Reader Simon Goh complained in a letter published on November 10, 2012, that SingTel removed Champions League football from the Ultimate Sports Package he bought in 2011 and then asked him to pay more to watch the games.
Two other rules to tackle complaints are also being considered as part of the MDA's Media Code review, Parliament heard. One is to prohibit telcos from forcing subscribers to upgrade non-pay-TV services when they want to alter only their pay-TV package.
"Occasionally, subscribers are required to upgrade their non-pay-TV services, for example, broadband services, when they change their pay-TV services. These upgrades are typically not necessary to support the changes in the pay-TV services," Dr Yaacob said.
Real estate agent Wong Peng Khuen, 61, said he was forced by SingTel in 2012 to pay more to upgrade his fixed broadband plan to qualify for its Champions League pay-TV package.
Mr Wong, who complained in a letter to the ST Forum Page on January 22 last year, told The Straits Times on Monday that he applauded the move, saying the rule was "long overdue". "Pay-TV operators should not have been allowed to do this; broadband and pay-TV are two different things."
Operators will also be required to highlight important contractual terms such as the expiry of promotional prices or early termination charges before customers sign up.

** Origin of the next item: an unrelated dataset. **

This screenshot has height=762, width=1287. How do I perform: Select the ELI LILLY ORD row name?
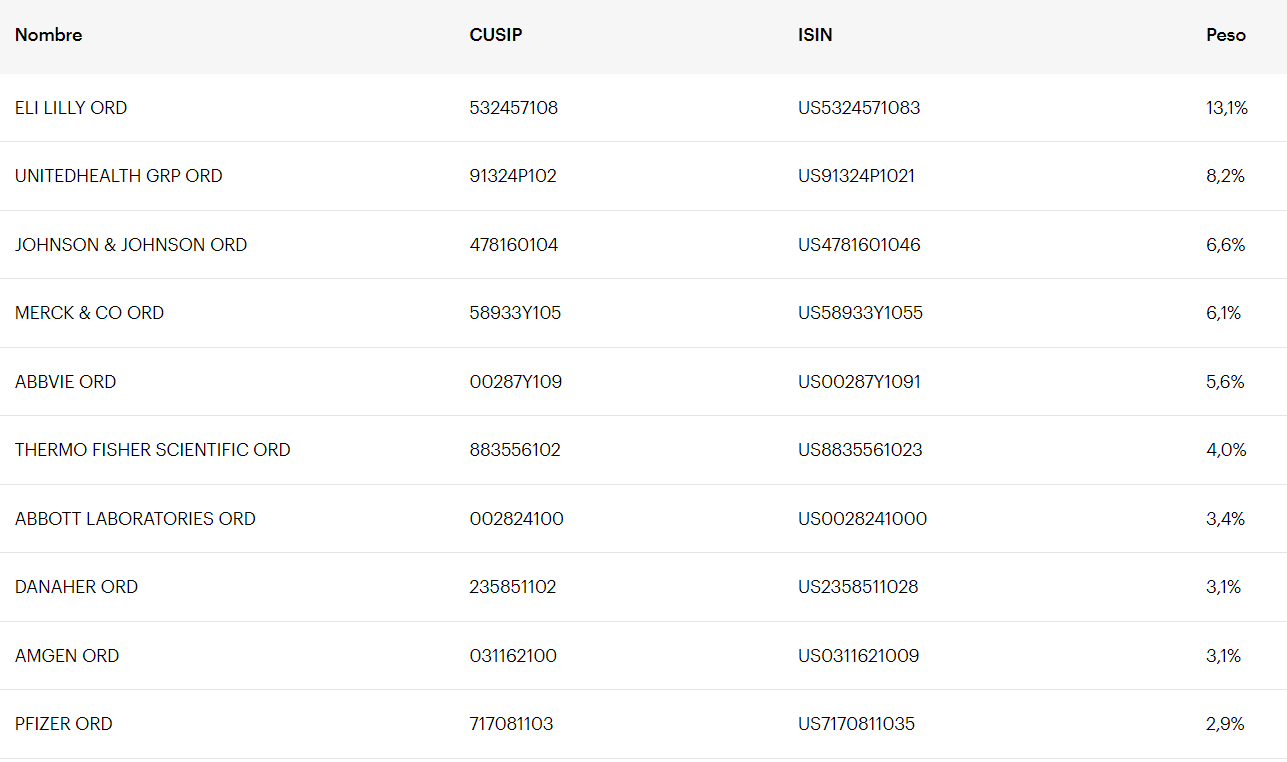tap(71, 108)
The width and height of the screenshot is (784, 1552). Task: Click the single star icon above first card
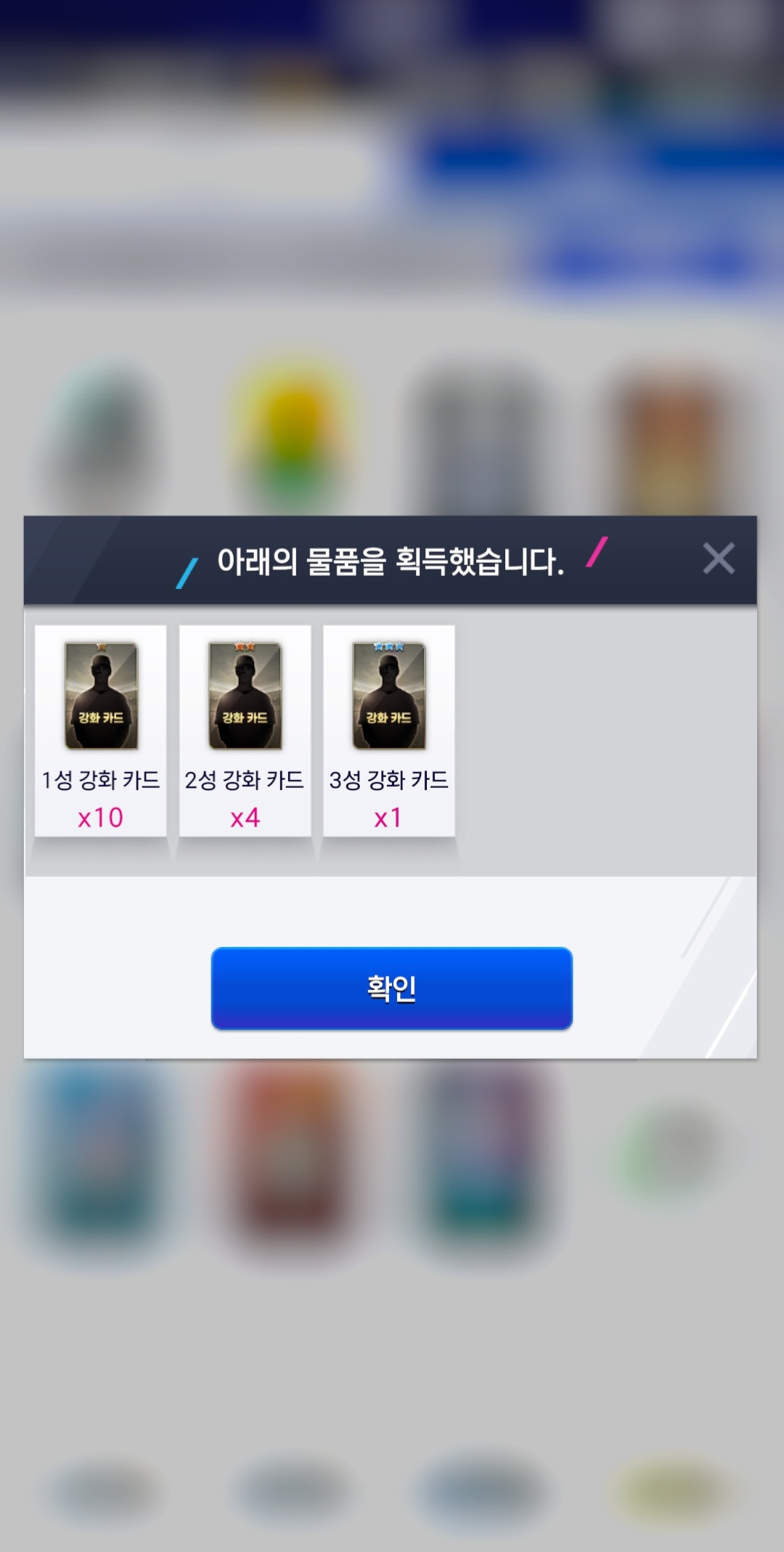[x=101, y=646]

The MDA will consult the public on these proposals next month.
A SingTel spokesman said on Monday that it tries to minimise customer inconvenience but its contracts with content providers are not always renewed. "(When) our content contracts... are not extended, we always try to find a replacement that is equally appealing."
StarHub said that when it raised the price of its basic pay-TV package to $33.17 from $27.82, customers still in a contract were not affected.
Since 2012, all pay-TV contracts have been capped at two years. Early cancellation charges have also been pro-rated, so the closer a customer is to the end of his contract, the lower the cancellation fee due. Pay-TV contracts were previously not regulated.